**DIRECTIONS**
A. Answer these questions using the uranium speciation text.
(i) Which two substances are named as involved in the mineral formation?
(ii) Which technique can determine the mineral type without any destruction?
(iii) Which mineral was mainly formed in the experiment described in (1)?
B. Substitute "widespread" for "ubiquitous" in the uranium speciation text, and write out the passage starting at "Uranium Speciation - from" and ending at "content in the environment.".

START STUDY TEXT

Uranium Speciation - from mineral phases to mineral waters

Uranium in the environment is ubiquitous. Nevertheless human activities as uranium mining and milling, use of uranium in nuclear power production and as penetrating ammunitions as well as the distribution of uranium with fertilizers lead to an increase of the uranium content in the environment.
Especially the uranium ammunition can generate locally high concentrations of uranium in the environment.
Weathering processes of the uranium metal lead in a first step to the formation of uranium minerals1. Depending on the composition of the soil the formation of several types of minerals can be estimated. Especially the content of phosphate from fertilizers and the aluminium from soil components are involved in the mineral formation.
By use of time-resolved laser-induced fluorescence spectroscopy (TRLFS) the mineral type can be determined without any destruction. A large database of luminescence spectra, obtained from uranium minerals of the collection of the Technical University Mining Academy Freiberg, enables us to identify the formed uranium mineral2. In the experiment, described in (1) we found that mainly the mineral sabugalite was formed. Other experiments with pure calcium and phosphate containing solution lead to the formation of the mineral meta-autunite3.
In a second step the formed minerals than undergo further weathering processes, forming dissolved uranium species.

END STUDY TEXT
START RAW DATA

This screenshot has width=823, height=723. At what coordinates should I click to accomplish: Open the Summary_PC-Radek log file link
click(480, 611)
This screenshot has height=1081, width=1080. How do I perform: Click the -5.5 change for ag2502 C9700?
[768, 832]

END RAW DATA
START RAW DATA

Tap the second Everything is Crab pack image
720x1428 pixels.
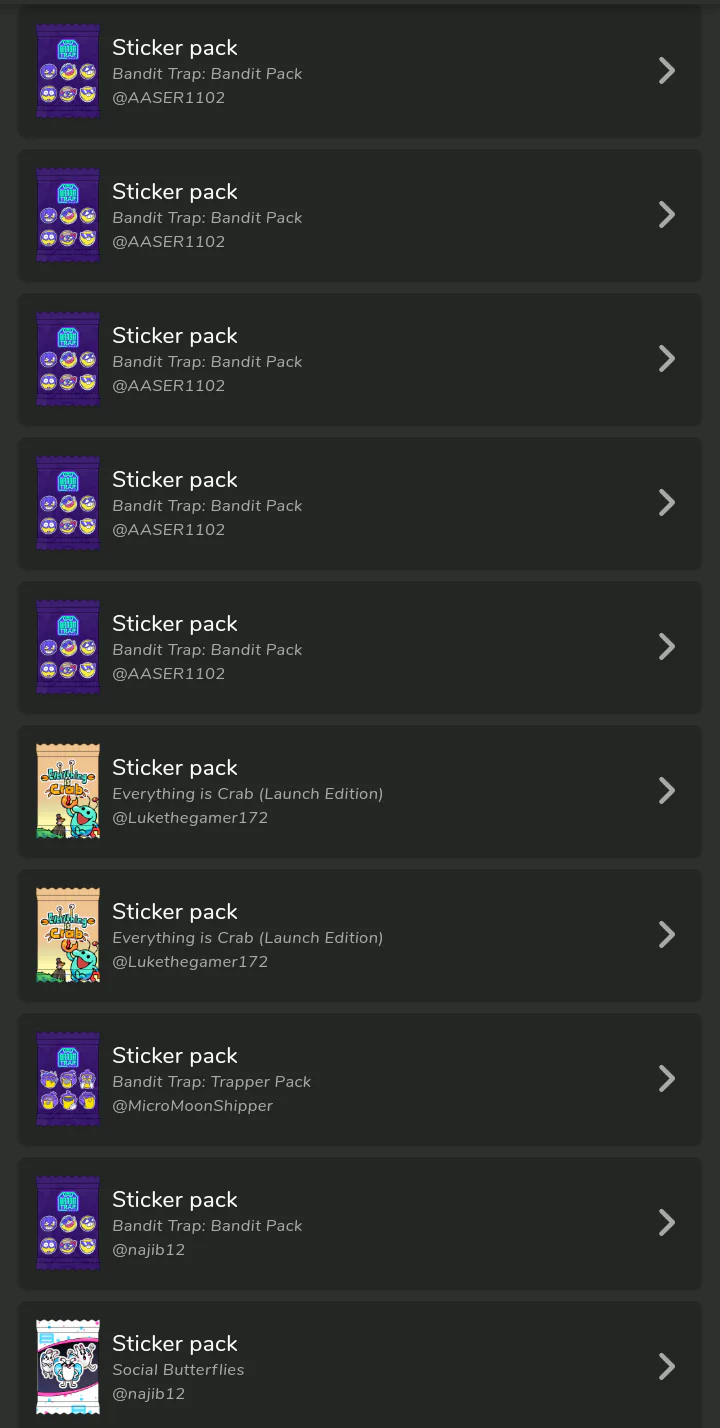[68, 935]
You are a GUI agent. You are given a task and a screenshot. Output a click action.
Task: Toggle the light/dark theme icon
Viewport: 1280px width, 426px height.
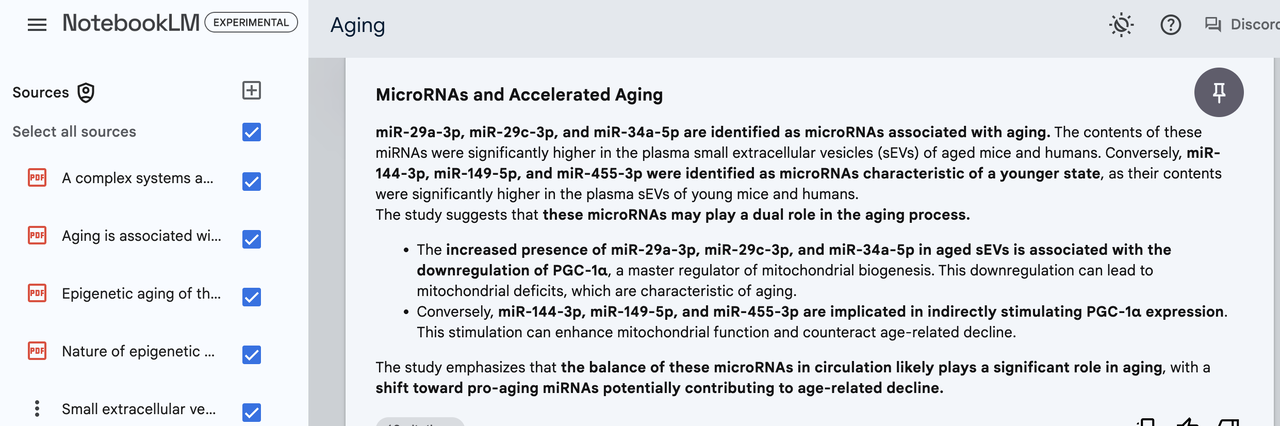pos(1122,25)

END RAW DATA
START RAW DATA

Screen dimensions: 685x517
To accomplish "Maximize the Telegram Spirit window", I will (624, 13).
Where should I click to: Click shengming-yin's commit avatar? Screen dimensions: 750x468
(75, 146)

END RAW DATA

**TASK RESPONSES**
A.
(i) Phosphate from fertilizers and aluminium from soil components.
(ii) Time-resolved laser-induced fluorescence spectroscopy (TRLFS).
(iii) Sabugalite.

B.
Uranium Speciation - from mineral phases to mineral waters

Uranium in the environment is widespread. Nevertheless human activities as uranium mining and milling, use of uranium in nuclear power production and as penetrating ammunitions as well as the distribution of uranium with fertilizers lead to an increase of the uranium content in the environment.